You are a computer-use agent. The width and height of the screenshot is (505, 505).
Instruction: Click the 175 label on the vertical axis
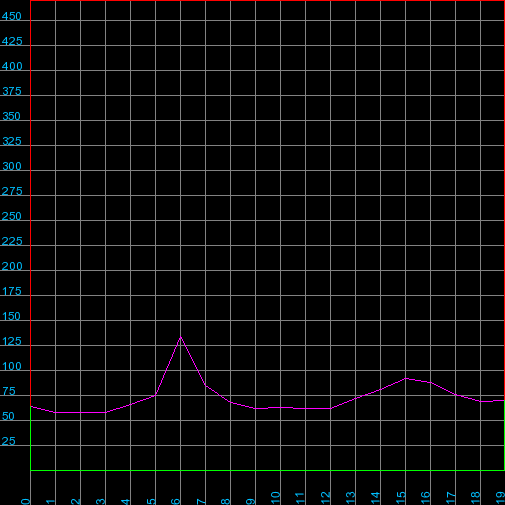(x=12, y=291)
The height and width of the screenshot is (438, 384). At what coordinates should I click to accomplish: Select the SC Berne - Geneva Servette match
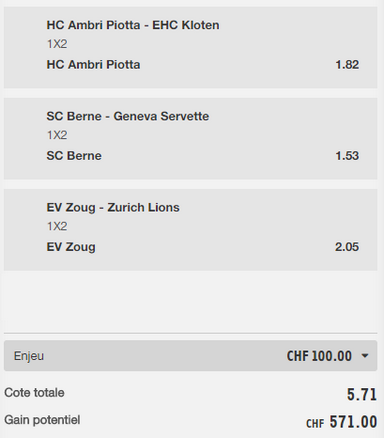(128, 116)
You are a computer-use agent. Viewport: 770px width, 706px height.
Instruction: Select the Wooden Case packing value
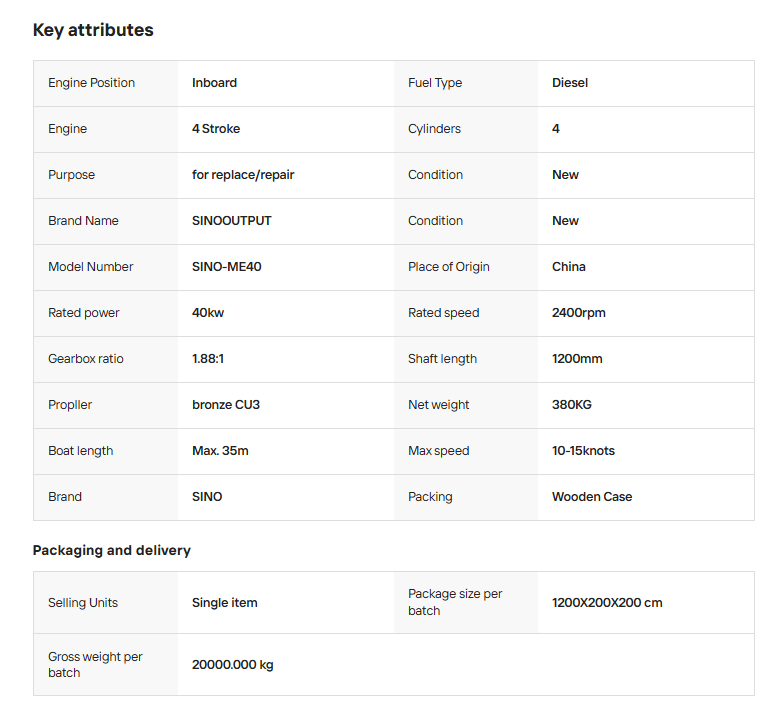(592, 497)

Exercise brief: The lines to report are those in the material above that contain the word "agent"; copy every one of them.

Response below:
You are a computer-use agent. The width and height of the screenshot is (505, 505).
You are a computer-use agent. Viewport: 770px width, 706px height.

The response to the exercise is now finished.